Attacks on Colombian medical teams have surged to the worst rate in two decades, most of whom work on the COVID-19 pandemic, the government said Monday.
There were 242 attacks on medical teams between January and September, the highest figure in the last 20 years and that, according to the government, ‘to a large extent were against staff caring for patients during the pandemic.’
The attacks in the South American nation marked ‘a 63 per cent increase compared to the same period’ in 2019, when there were 148 incidents and violations, the health ministry said in a statement.
Attacks ranged from threats and discrimination to injuries to health personnel.
According to the report, care for the wounded and sick has also been hampered during this time.
About ‘38 per cent of the cases of aggression against health workers occurred in a context related to the pandemic,’ the ministry said.
Nurses, doctors, ambulance drivers, technicians and assistants have come to be ‘accused of medical negligence or discriminated against for being considered a source of contagion,’ the report said.
Likewise, in the months analysed, there were ‘increased actions’ by armed groups financed by drug trafficking against medical missions in the border areas.

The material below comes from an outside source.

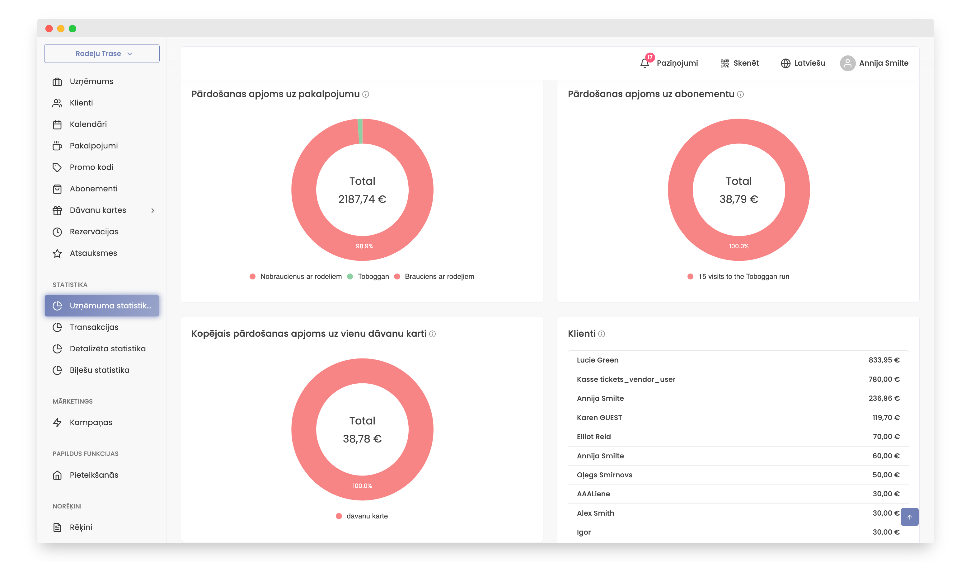Open the Paziņojumi notification bell
The height and width of the screenshot is (562, 971).
click(645, 63)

Colombia is reeling from a new onslaught of violence on the heels of the peace agreement that achieved the disarmament of the bulk of the FARC’s Marxist rebels in 2017.
Still, there were groups that were left out of the deal; now, they dispute the control of some territories with other guerrillas and drug gangs.
The government announced the increase in attacks on medical missions as the country of 50 million people has reached one million infections including 29,102 deaths since it detected the first COVID-19 infection on March 6.
Colombia was under total lockdown between March 25 and September 1, before relaxing measures in the face of economic crisis.